Les 15 et 16 juillet 2026, N’Djaména accueille le Forum africain de l’eau, une rencontre de haut niveau placée sous le haut patronage du président de la République, Maréchal Mahamat Idriss Déby Itno. Organisé dans le cadre de l’initiative mondiale Water Forward, lancée le 15 avril 2026 à Washington, ce rendez-vous ambitionne de faire de l’accès à l’eau une priorité du développement en Afrique. L’initiative vise à garantir un accès sécurisé à l’eau à un milliard de personnes d’ici à 2030.
Pour cette rencontre, la capitale tchadienne réunit des chefs d’État, des ministres, des représentants d’institutions financières internationales, ainsi que des partenaires techniques et de développement. Vingt-quatre délégations gouvernementales et sept délégations présidentielles prennent part aux travaux. L’objectif est de passer des engagements politiques à des actions concrètes en faveur de l’eau, de l’assainissement et de la résilience climatique. La signature de la Déclaration de N’Djaména constitue l’un des temps forts de l’ouverture du forum.
Le choix du Tchad comme pays hôte revêt une forte portée symbolique. Pays enclavé, il est confronté aux conséquences du changement climatique, alternant sécheresses prolongées et inondations dévastatrices. Il partage également des ressources hydriques stratégiques avec plusieurs États voisins, notamment le lac Tchad ainsi que les bassins du Chari et du Logone, ce qui fait de la coopération régionale un enjeu majeur.
Les défis restent considérables à l’échelle du continent. Plus de 400 millions d’Africains n’ont toujours pas accès à une source d’eau potable sûre, tandis qu’environ 700 millions de personnes vivent sans services d’assainissement adéquats. Au rythme actuel, l’accès universel à l’eau potable ne pourrait être atteint qu’à l’horizon 2046, et celui à l’assainissement seulement vers 2092, soulignant l’urgence d’accélérer les investissements et les réformes.
Les travaux du forum s’articulent autour de trois priorités. La première porte sur l’accès des populations aux services d’eau et d’assainissement, avec un accent particulier sur le financement à grande échelle et la mobilisation des investissements privés. La deuxième concerne l’agriculture, principal secteur consommateur d’eau, où le développement de systèmes d’irrigation performants est présenté comme un levier essentiel pour renforcer la sécurité alimentaire. Enfin, la troisième priorité est consacrée à la gouvernance des ressources en eau transfrontalières, afin de promouvoir une gestion concertée et durable des bassins partagés.
À travers sa stratégie Tchad Connexion 2030, le gouvernement entend accélérer la modernisation du secteur. Ce programme prévoit un investissement de 2,9 milliards de dollars réparti sur dix-huit projets prioritaires.
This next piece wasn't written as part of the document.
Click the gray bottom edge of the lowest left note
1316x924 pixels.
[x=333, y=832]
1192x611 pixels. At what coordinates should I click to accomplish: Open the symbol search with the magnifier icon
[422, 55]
Il comprend notamment la restructuration de la Société tchadienne des eaux, le renforcement des infrastructures hydrauliques et une plus grande implication du secteur privé. Parmi les projets déjà engagés figurent la réhabilitation du réseau d’eau de N’Djaména et le projet Biteha 2 à Abéché.
Au-delà des enjeux techniques, ce forum traduit la volonté du Tchad de renforcer son rôle dans les grands débats internationaux sur le développement durable. La signature annoncée de nouvelles opérations avec la Banque mondiale à l’occasion de cette rencontre illustre cette dynamique de coopération. Reste désormais à transformer les engagements pris à N’Djaména en réalisations concrètes, afin que l’eau devienne un véritable moteur de développement, de stabilité et de prospérité pour l’Afrique.